** Opening Data shown block **

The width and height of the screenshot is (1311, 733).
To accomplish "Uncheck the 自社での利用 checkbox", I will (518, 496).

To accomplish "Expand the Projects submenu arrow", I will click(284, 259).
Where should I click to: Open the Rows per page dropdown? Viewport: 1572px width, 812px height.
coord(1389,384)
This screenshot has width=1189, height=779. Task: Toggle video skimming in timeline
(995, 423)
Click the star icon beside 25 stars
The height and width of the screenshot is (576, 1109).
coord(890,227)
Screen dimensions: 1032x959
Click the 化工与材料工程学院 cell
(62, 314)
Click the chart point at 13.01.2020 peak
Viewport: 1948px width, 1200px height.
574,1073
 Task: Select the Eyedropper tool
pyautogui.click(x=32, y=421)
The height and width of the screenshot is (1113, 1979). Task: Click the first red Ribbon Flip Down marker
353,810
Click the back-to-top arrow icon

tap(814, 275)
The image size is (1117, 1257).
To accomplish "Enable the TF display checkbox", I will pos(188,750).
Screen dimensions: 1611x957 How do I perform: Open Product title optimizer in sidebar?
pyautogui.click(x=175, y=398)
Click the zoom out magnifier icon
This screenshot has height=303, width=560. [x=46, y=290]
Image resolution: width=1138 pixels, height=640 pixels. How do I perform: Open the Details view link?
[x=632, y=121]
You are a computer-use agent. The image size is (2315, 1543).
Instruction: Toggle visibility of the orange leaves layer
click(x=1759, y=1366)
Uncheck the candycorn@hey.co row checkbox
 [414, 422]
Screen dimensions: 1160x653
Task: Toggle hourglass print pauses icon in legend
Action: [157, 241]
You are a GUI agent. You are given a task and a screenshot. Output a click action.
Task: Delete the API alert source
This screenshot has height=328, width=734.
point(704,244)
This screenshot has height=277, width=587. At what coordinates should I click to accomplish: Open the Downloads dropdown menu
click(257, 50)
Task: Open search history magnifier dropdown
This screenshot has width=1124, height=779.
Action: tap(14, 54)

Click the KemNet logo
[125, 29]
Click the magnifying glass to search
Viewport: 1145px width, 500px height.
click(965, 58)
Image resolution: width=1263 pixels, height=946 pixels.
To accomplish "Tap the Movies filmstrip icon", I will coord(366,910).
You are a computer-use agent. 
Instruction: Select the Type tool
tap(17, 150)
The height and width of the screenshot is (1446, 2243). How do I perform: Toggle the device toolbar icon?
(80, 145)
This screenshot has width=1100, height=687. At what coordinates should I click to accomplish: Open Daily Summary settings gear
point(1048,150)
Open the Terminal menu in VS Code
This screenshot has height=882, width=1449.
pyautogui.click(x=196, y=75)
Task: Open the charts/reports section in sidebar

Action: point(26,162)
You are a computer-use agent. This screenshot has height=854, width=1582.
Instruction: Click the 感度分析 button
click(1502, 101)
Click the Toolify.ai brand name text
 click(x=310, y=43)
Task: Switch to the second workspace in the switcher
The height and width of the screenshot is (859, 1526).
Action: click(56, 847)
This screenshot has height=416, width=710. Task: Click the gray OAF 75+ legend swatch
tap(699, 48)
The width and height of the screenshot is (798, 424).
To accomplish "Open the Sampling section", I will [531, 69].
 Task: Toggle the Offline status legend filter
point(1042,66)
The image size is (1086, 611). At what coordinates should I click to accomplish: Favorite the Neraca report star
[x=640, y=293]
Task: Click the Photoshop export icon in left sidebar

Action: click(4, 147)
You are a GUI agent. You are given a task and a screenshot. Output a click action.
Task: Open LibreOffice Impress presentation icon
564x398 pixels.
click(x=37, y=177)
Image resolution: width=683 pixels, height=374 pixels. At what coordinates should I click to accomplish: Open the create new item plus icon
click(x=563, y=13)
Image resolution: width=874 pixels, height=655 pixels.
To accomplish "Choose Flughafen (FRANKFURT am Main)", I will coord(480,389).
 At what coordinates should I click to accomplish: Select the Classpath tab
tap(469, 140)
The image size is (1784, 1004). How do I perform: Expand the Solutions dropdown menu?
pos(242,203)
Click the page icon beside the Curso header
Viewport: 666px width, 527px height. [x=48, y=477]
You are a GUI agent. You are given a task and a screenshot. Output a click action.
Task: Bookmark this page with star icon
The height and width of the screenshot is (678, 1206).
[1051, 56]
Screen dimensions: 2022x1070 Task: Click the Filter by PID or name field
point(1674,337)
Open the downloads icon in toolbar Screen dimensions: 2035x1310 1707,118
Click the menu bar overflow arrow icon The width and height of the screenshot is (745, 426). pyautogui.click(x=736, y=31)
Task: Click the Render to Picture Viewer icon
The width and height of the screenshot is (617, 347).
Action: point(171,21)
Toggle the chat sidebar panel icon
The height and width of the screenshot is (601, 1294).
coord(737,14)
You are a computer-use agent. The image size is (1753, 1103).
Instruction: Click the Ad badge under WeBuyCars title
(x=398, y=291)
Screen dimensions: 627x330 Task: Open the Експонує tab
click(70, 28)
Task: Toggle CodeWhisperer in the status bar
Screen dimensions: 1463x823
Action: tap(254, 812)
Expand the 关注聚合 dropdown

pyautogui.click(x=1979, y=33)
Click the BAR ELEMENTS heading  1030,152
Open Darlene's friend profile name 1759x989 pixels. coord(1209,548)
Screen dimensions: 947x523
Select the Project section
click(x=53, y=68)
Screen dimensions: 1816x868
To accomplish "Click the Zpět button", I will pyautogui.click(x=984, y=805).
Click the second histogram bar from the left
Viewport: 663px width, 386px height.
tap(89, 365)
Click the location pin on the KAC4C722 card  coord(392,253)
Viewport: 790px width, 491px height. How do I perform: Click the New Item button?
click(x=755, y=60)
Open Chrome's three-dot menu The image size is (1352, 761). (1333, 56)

** Closing Data shown block **

* [About this exercise] What lines of the data contain the string "agent"? List them.

* [Answer for this exercise]
You are a computer-use agent. The image size is (2315, 1543).
You are a GUI agent. You are given a task and a screenshot. Output a click action.
You are a computer-use agent. 
You are a computer-use agent. This screenshot has height=854, width=1582.
You are a GUI agent. You are given a task and a screenshot. Output a click action.
You are a GUI agent. You are given a task and a screenshot. Output a click action.
You are a computer-use agent. The image size is (1753, 1103).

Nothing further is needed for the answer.